Data for this exercise:

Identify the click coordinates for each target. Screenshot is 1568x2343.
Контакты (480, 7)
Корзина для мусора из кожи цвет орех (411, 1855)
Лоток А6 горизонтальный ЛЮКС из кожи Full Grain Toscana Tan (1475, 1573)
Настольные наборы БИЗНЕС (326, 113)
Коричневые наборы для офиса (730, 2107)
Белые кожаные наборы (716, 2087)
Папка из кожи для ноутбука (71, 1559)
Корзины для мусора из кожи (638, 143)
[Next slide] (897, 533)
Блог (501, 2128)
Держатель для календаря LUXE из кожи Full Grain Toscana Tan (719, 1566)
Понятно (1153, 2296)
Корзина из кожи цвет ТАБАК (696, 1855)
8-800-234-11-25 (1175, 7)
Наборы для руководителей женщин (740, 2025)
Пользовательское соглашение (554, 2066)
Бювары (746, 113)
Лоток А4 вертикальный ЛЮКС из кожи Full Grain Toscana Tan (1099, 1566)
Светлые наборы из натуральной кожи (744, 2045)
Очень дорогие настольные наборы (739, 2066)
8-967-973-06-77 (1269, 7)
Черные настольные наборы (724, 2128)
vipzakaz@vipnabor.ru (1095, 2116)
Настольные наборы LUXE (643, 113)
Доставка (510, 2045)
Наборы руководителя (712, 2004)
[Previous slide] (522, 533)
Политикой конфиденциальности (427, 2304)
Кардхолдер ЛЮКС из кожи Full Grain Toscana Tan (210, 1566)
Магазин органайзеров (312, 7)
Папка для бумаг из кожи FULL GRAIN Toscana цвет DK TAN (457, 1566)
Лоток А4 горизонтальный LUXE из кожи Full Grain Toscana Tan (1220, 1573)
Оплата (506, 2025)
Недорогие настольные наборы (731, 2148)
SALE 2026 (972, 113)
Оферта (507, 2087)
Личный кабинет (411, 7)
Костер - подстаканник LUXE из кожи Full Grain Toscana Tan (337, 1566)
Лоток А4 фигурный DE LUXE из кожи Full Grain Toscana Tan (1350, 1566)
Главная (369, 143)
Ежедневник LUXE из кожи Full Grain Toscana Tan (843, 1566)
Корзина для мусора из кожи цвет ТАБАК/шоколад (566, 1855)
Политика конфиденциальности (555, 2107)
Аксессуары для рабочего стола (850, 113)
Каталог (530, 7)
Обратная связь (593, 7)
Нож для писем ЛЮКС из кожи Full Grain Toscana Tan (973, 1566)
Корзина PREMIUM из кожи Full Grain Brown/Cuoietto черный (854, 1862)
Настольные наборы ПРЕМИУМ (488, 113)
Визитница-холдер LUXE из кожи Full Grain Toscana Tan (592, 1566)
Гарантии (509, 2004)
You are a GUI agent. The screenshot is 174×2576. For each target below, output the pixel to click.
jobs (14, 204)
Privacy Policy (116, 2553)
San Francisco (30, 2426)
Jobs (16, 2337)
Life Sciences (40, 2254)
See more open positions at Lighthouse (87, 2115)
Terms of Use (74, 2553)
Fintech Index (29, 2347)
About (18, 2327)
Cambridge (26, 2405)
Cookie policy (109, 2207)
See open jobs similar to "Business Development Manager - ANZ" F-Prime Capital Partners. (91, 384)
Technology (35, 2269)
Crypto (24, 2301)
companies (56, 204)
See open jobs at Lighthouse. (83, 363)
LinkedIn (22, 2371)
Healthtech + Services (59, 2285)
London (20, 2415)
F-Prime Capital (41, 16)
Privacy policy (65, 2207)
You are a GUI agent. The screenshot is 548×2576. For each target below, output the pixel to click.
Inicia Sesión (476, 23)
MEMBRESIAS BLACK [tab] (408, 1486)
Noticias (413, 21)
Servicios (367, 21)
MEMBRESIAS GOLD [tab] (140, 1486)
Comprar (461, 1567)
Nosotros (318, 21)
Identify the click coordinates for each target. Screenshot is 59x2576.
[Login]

Task goal: Starting at the line that contains "Healthtech + Services (59, 2285)", reproduce each line through the end of the records exactly, both ends included.

Answer below:
Healthtech + Services (59, 2285)
London (20, 2415)
F-Prime Capital (41, 16)
Privacy policy (65, 2207)
You are a GUI agent. The screenshot is 548×2576. For each target below, output the pixel to click.
Inicia Sesión (476, 23)
MEMBRESIAS BLACK [tab] (408, 1486)
Noticias (413, 21)
Servicios (367, 21)
MEMBRESIAS GOLD [tab] (140, 1486)
Comprar (461, 1567)
Nosotros (318, 21)
Identify the click coordinates for each target. Screenshot is 59x2576.
[Login]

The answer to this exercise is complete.